“Kessel” sharpening machine
The “Kessel” sharpening machine was developed in 1910 by Heinrich Kessel (died in 1959). It is in use in the knife factory Windmühlenmesser Robert Herder in Solingen (Germany, North Rhine-Westphalia). With it the “Solingen fine sharpened” knifes are made. Unlike other machines of the same age, the “Kessel” sharpening machine has a mechanism which relieves the operator of the burden of pressing the blade in its holder clamp against the grinding wheel.
The grinding wheel is rotated by an electric motor and whets the edge of the (knife) blade thinner and thinner, resulting in a sharper cutting edge. Since the steel could lose its hardness due to the heat generated by the sharpening process, running water constantly cools the metal.
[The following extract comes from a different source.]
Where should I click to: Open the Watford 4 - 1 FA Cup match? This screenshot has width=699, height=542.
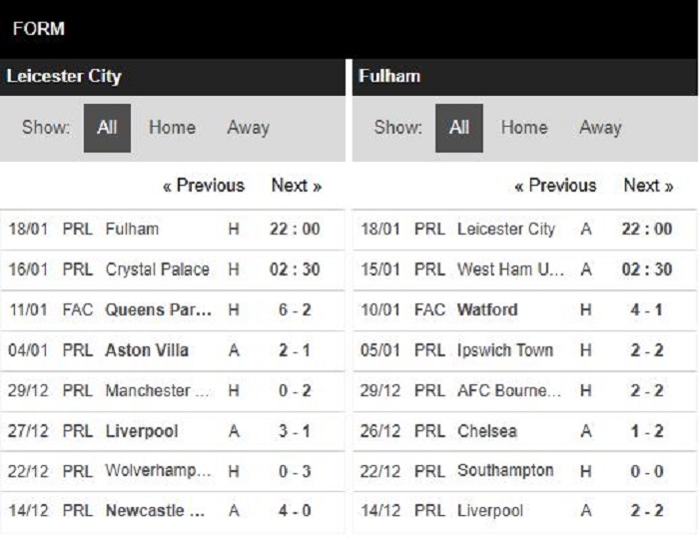[x=524, y=310]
What you hear is the “humming” of the electric motor. The friction of the blade against the grinding wheel creates the characteristic sound of the “Solingen fine sharpening”.
The “Kessel” sharpening machine is located in the knife factory Windmühlenmesser Robert Herder in Solingen (Germany, North Rhine-Westphalia) which was founded in 1872. Today the enterprise is in its 4th generation, headed by Giselheid Herder-Scholz. It has maintained techniques and methods of manual knife-making which have vanished more and more with the growth of mechanical fabrication.
In Solingen the production of blades has a long tradition. As early as the 14th century blades were made in large numbers in Solingen. Until the end of the 19th century the entire economy of Solingen was dominated by the cutlery industry.